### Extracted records
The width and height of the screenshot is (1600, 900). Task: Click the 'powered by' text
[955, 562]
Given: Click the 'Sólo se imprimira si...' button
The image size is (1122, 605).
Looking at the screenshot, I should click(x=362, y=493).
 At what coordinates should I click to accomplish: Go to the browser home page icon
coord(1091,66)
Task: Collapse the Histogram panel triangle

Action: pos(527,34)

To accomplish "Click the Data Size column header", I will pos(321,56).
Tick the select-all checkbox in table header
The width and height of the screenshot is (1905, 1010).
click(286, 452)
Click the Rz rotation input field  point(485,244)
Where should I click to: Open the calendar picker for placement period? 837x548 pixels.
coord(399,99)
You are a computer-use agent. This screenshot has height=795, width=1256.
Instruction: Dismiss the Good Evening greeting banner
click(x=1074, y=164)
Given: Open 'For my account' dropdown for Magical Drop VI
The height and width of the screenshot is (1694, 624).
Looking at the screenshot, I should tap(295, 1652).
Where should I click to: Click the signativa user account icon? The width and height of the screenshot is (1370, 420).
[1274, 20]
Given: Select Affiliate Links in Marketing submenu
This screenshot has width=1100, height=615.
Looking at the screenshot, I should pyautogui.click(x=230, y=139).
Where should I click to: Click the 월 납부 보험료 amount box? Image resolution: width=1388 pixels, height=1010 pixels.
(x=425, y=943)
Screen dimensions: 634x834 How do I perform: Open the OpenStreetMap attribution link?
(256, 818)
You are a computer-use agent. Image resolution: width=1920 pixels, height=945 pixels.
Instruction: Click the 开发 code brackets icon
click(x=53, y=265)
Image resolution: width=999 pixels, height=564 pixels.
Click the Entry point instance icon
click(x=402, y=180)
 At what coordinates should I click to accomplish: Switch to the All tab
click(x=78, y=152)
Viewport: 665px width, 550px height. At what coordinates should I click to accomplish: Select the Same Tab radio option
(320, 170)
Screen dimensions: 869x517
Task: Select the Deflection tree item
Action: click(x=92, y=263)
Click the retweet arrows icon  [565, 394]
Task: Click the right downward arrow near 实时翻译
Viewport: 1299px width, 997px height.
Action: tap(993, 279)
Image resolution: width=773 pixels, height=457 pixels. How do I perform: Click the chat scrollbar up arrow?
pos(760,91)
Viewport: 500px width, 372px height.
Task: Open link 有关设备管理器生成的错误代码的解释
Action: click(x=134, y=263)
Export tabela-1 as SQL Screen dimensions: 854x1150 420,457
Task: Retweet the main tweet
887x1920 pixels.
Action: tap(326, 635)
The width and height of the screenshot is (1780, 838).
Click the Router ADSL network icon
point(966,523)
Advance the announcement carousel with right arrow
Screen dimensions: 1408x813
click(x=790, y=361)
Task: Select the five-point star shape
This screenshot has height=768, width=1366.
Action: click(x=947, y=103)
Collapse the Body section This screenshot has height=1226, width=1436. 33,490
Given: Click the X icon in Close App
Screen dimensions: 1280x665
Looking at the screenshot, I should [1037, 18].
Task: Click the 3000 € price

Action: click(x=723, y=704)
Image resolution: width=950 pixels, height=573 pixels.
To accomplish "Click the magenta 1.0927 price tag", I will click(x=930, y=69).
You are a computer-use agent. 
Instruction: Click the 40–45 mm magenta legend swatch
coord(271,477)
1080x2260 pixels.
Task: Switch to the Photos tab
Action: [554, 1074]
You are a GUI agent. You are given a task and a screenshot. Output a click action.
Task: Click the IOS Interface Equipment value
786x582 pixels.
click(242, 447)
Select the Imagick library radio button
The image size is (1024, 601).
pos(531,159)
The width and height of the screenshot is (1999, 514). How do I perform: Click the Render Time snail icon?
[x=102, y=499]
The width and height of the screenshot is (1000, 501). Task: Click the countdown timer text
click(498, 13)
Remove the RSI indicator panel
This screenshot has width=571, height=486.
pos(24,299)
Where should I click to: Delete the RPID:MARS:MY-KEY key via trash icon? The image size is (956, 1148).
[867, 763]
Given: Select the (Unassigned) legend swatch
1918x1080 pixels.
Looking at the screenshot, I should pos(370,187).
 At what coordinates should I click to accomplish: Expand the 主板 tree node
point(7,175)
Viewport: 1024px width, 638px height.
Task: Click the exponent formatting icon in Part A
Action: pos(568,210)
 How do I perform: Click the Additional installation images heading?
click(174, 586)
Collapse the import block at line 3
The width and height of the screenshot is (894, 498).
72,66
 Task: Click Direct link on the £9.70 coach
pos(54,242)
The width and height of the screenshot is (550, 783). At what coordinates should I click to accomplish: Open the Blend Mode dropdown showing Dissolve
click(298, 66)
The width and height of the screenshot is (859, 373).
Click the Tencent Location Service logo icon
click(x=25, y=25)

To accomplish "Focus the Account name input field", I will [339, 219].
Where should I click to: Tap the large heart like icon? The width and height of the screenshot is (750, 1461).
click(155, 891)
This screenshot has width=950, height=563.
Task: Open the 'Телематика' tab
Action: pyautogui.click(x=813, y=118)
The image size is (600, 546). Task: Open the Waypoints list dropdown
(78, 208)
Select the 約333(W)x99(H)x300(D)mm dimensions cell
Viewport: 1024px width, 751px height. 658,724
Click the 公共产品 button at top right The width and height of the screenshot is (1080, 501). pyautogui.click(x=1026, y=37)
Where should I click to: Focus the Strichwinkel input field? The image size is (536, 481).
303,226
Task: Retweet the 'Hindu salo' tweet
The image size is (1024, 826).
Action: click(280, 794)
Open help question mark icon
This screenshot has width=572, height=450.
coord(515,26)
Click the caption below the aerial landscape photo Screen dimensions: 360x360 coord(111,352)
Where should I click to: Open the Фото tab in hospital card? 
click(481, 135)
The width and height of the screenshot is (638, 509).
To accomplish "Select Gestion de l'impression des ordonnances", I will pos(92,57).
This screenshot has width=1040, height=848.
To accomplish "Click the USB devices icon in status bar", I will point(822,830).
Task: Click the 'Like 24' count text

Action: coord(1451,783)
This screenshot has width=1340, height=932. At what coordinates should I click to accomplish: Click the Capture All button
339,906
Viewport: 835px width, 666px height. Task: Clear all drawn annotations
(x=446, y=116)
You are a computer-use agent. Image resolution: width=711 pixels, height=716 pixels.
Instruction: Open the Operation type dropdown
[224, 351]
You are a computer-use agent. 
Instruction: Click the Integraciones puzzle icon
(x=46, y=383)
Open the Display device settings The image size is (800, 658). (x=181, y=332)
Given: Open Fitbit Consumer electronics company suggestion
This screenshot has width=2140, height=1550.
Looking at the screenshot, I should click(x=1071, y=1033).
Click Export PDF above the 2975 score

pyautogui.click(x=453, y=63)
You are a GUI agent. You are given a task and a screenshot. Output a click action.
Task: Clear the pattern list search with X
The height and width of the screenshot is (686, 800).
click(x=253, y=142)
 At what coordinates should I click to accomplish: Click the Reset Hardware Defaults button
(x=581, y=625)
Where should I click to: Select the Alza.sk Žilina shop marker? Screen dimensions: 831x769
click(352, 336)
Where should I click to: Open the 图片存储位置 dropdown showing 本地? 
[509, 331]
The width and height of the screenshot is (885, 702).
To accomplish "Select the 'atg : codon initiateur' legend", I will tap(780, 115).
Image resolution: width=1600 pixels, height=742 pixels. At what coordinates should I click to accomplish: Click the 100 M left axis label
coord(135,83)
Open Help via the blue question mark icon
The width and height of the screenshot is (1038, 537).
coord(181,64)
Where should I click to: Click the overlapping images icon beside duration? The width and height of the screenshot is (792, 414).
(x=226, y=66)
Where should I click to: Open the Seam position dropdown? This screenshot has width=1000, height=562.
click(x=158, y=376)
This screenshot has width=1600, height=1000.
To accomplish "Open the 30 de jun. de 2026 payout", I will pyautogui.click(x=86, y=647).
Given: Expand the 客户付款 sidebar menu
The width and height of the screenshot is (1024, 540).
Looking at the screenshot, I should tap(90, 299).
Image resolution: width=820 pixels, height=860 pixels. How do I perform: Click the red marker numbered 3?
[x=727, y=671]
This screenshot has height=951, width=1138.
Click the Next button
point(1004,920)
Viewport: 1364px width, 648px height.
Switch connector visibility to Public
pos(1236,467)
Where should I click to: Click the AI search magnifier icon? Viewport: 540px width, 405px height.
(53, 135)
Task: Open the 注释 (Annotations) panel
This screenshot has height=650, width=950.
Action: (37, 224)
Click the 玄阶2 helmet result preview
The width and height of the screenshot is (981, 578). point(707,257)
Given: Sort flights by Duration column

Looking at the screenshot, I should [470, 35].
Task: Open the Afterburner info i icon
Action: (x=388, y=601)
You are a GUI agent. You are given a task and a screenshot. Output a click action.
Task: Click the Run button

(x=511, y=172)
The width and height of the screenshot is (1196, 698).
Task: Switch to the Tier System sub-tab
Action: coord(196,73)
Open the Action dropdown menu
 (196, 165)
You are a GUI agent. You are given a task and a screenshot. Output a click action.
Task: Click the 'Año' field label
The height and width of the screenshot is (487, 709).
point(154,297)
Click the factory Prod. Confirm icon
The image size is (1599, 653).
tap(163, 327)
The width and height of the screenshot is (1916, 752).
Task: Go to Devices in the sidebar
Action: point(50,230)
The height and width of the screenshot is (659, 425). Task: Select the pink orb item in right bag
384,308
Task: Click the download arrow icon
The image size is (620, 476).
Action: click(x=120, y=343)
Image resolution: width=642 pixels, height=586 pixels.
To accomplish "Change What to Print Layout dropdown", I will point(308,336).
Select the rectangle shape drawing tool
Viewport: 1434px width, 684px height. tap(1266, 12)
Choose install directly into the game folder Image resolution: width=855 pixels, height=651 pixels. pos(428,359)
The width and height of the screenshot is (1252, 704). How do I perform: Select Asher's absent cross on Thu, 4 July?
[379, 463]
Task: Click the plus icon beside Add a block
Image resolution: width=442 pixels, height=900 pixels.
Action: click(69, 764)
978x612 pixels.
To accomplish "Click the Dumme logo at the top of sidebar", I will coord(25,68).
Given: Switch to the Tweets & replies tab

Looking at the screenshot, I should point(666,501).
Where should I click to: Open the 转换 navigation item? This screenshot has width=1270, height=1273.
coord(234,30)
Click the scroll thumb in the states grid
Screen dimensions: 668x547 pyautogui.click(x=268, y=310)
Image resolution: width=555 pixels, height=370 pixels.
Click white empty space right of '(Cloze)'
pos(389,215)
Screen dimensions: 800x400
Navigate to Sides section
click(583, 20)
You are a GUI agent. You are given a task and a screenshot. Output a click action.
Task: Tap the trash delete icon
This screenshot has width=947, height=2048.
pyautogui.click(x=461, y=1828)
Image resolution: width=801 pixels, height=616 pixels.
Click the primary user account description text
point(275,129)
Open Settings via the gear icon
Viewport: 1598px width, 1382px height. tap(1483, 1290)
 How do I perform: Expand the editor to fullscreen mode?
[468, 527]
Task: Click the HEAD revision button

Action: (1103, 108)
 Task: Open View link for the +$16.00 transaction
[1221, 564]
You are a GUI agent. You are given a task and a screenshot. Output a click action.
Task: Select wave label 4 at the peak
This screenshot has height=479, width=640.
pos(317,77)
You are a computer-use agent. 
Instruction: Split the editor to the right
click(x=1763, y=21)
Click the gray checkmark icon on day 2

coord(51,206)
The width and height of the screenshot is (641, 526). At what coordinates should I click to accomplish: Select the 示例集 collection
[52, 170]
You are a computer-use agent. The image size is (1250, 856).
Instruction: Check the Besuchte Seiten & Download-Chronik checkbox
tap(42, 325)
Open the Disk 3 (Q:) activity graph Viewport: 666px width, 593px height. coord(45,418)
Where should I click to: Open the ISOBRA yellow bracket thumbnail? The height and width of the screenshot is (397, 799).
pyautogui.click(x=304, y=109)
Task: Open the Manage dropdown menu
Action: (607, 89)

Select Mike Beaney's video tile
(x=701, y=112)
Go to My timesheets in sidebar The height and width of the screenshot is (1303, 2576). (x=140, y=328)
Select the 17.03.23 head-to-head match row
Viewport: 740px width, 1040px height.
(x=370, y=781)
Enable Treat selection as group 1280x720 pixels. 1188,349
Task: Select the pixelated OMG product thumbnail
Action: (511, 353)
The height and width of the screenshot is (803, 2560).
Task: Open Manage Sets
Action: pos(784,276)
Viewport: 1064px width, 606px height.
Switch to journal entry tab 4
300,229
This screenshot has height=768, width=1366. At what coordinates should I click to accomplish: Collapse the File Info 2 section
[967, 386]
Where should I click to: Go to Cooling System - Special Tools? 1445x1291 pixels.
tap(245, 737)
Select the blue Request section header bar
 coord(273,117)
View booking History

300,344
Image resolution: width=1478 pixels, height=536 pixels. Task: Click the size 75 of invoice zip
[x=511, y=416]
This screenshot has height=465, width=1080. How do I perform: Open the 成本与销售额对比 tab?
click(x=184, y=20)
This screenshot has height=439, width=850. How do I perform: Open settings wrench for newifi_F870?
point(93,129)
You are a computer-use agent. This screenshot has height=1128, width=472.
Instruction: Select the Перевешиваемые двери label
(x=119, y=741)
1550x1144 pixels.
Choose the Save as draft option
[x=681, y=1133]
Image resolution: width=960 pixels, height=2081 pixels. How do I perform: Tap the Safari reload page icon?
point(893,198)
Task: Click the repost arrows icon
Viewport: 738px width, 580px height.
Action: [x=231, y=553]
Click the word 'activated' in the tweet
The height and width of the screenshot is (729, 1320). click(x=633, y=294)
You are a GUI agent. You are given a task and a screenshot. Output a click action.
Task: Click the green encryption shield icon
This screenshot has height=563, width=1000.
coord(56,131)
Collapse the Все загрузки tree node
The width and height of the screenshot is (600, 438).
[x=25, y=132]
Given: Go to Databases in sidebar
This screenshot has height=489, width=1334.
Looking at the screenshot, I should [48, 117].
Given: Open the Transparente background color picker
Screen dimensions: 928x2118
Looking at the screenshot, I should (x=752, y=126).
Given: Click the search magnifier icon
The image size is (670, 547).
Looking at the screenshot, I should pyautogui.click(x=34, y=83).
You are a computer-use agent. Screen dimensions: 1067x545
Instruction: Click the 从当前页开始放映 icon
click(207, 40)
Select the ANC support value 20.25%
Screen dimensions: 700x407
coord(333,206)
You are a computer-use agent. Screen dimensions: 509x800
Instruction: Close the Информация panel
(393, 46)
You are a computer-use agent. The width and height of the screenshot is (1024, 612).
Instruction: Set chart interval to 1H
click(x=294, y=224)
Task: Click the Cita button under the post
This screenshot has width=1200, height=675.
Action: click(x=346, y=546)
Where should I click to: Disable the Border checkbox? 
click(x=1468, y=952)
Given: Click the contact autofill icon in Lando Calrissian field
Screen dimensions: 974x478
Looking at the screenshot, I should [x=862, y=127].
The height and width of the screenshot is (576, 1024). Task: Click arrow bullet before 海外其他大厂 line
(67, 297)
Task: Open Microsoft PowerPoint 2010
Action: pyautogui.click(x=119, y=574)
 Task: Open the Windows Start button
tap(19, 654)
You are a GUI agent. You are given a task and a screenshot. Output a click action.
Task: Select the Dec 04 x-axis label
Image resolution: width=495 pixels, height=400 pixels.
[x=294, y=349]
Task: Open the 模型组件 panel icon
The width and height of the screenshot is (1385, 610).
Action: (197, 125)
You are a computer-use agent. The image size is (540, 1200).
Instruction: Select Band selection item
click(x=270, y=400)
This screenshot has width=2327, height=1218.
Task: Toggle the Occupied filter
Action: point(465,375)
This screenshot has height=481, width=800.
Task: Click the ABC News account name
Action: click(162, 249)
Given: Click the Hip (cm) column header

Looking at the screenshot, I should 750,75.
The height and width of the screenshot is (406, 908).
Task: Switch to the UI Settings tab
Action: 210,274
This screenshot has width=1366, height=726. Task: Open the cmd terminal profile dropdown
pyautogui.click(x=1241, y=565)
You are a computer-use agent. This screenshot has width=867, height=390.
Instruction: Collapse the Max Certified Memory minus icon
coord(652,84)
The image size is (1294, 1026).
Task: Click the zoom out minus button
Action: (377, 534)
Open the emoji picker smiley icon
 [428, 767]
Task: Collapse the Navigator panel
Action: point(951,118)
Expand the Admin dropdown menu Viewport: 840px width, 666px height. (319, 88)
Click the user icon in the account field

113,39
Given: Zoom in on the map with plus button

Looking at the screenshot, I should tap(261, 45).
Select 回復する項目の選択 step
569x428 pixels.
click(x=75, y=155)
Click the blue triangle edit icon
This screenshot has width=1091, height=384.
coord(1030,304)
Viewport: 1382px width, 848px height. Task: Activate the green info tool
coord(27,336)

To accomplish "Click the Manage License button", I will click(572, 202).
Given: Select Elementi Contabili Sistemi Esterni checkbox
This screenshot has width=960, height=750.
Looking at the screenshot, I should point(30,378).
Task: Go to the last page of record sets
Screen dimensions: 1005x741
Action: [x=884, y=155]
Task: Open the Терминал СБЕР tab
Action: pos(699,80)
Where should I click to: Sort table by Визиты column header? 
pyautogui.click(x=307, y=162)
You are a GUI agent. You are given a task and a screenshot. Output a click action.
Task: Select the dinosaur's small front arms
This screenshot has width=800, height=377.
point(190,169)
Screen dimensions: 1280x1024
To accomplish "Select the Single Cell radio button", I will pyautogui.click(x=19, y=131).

### TASK PROMPT
Filter the records above for lines with "block".

### SOLVED PROBLEM
Collapse the import block at line 3
Task: Click the plus icon beside Add a block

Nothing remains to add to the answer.